Using accelerators¶

Most ML workloads need GPUs. Skyward abstracts GPU selection across providers — you specify the hardware you need, and the provider finds the right instance type, resolves availability, and provisions it. This guide covers how to request specific accelerators, detect the hardware available at runtime, and understand the difference between string and typed accelerator specs.

Requesting a GPU¶

Specify the accelerator when creating a pool:

with sky.Compute(
    provider=sky.VastAI(),
    accelerator=sky.accelerators.L40S(),
    image=sky.Image(pip=["torch"]),
) as compute:

Use the factory functions under sky.accelerators. They carry catalog metadata — VRAM size, CUDA compatibility, form factor — and provide IDE autocomplete:

sky.Compute(provider=sky.AWS(), accelerator=sky.accelerators.A100())
sky.Compute(provider=sky.AWS(), accelerator=sky.accelerators.H100(count=4))

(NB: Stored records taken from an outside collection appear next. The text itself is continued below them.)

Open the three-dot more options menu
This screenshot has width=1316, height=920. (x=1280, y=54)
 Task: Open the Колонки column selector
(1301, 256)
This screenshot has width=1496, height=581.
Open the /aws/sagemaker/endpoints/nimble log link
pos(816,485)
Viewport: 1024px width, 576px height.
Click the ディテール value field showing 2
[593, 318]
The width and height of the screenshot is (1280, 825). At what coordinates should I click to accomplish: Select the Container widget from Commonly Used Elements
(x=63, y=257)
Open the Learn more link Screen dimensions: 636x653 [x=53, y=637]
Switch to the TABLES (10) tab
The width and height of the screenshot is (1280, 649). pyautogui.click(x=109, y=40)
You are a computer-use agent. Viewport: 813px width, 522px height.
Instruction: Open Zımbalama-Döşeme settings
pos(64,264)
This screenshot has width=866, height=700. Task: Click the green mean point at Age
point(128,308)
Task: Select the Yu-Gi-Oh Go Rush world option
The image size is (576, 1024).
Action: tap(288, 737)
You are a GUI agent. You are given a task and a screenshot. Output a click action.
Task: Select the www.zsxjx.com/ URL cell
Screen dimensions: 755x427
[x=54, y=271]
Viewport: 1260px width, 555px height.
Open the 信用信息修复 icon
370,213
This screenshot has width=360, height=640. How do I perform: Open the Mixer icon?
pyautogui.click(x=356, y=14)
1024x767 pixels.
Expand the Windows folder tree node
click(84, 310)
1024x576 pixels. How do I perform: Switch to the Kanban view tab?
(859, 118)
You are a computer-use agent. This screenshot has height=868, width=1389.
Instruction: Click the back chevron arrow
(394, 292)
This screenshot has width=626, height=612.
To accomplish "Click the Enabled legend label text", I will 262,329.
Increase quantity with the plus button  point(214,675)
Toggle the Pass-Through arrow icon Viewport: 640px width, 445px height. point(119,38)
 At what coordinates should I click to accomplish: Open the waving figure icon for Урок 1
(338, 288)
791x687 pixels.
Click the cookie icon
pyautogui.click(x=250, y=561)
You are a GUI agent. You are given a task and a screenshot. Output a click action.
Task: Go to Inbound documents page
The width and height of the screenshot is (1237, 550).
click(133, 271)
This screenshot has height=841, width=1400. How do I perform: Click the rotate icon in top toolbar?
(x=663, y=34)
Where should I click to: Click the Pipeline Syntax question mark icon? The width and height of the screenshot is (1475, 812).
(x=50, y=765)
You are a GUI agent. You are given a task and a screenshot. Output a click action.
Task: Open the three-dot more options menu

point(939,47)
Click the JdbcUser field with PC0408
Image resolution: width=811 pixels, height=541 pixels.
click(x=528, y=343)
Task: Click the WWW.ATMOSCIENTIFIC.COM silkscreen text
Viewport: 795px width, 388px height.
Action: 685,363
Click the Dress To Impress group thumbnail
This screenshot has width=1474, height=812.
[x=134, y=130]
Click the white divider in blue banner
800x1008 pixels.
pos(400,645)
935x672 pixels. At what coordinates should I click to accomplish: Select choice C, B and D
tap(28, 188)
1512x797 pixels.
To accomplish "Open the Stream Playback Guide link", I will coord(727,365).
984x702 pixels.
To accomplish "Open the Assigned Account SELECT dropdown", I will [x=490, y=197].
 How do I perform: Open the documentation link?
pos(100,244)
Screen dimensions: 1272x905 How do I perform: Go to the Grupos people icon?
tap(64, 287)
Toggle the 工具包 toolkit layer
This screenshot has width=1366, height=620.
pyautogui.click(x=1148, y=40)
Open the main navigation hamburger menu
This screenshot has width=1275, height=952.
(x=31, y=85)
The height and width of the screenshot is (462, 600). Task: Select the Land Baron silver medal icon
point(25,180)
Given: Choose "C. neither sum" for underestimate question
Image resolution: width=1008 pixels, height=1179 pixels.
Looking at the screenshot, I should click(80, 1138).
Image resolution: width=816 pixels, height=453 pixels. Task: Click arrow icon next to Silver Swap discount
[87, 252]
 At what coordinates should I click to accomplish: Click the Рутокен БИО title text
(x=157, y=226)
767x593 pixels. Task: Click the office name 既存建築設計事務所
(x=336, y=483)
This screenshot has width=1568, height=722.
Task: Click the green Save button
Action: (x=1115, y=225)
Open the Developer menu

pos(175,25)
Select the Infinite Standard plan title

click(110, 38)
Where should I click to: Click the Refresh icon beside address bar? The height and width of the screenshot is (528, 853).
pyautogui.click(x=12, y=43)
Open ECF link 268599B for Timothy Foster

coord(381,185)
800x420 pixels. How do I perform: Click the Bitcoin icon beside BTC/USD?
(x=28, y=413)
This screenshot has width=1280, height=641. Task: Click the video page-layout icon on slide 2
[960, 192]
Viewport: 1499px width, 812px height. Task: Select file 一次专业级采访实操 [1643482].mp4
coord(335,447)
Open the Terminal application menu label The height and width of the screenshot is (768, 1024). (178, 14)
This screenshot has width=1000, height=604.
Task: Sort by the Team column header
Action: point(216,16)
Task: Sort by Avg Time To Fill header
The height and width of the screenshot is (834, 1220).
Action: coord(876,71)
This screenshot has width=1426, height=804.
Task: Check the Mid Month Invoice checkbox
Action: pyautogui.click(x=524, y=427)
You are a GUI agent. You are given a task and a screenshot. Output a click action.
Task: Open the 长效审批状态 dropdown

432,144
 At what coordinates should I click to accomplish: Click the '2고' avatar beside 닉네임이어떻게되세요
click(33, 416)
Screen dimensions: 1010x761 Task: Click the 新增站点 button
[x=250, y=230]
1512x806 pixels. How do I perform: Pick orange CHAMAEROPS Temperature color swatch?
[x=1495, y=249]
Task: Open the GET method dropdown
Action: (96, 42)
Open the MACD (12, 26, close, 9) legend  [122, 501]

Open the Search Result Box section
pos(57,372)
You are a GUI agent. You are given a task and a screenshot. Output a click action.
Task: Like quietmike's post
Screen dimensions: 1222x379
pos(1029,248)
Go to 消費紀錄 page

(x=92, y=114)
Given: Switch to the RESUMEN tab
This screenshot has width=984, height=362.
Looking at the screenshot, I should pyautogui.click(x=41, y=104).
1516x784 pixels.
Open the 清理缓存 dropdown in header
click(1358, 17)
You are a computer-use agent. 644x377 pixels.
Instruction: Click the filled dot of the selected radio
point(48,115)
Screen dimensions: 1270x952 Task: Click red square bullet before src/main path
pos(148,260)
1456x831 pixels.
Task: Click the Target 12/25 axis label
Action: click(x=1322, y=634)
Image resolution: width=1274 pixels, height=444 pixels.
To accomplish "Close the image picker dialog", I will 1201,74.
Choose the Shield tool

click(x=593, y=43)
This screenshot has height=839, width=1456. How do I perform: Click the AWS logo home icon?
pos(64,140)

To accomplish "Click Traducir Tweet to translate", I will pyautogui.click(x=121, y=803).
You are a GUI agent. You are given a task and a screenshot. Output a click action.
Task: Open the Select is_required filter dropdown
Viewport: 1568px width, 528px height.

Each factory returns an Accelerator dataclass — a frozen specification with name, memory, count, and optional metadata. The factory functions look up defaults from an internal catalog, so sky.accelerators.H100() already knows it has 80GB of memory without you specifying it.

The translation from a logical accelerator name to a provider-specific resource isn't a simple string match. An "A100" on AWS is a p4d.24xlarge, on RunPod it's a pod with a specific gpuTypeId, on VastAI it's a marketplace offer filtered by GPU model. The catalog centralizes this complexity so that the same Accelerator spec resolves correctly on any provider that supports it.

Detecting hardware at runtime¶

Inside a @sky.function function, instance_info() tells you what hardware is available:

@sky.function
def gpu_info() -> sky.InstanceInfo:
    """Return information about this instance."""
    return sky.instance_info()

InstanceInfo includes the node index, cluster size, head status, and the number and type of accelerators. This is useful for conditional logic — running a GPU path when CUDA is available, falling back to CPU otherwise.

GPU vs CPU benchmark¶

A matrix multiplication benchmark illustrates the GPU advantage. The function runs on the remote instance, where the accelerator is available:

@sky.function
def matrix_benchmark(size: int) -> dict:
    """Benchmark matrix multiplication on GPU vs CPU."""
    import time

    import torch

    a = torch.randn(size, size)
    b = torch.randn(size, size)

    start = time.perf_counter()
    torch.matmul(a, b)
    cpu_time = time.perf_counter() - start

    if torch.cuda.is_available():
        a_gpu = a.cuda()
        b_gpu = b.cuda()
        torch.matmul(a_gpu, b_gpu)
        torch.cuda.synchronize()

        start = time.perf_counter()
        torch.matmul(a_gpu, b_gpu)
        torch.cuda.synchronize()
        gpu_time = time.perf_counter() - start

        return {"cpu": cpu_time, "gpu": gpu_time, "speedup": cpu_time / gpu_time}

    return {"cpu": cpu_time}

The first torch.matmul on GPU is a warmup call — it triggers CUDA kernel compilation, which is a one-time cost. After warmup, GPU matmul on a 4096x4096 matrix is typically 20-50x faster than CPU. The exact speedup depends on the GPU model, matrix size, and data type (fp32 vs fp16).

Note that imports happen inside the function. This is intentional — the function runs on the remote worker, where torch is installed via the Image's pip field. Your local machine doesn't need torch installed.

Run the full example¶

git clone https://github.com/gabfssilva/skyward.git
cd skyward
uv run python guides/04_gpu_accelerators.py

What you learned:

accelerator parameter requests specific GPU hardware via factory functions like sky.accelerators.A100().
sky.accelerators.* provides catalog-backed specs with VRAM, CUDA version, and provider-specific resolution.
instance_info() detects hardware at runtime — node identity, accelerators, cluster metadata.
Imports inside @sky.function — remote dependencies don't need to be installed locally.
GPU warmup — first CUDA kernel compilation is a one-time cost; benchmark after warmup for accurate numbers.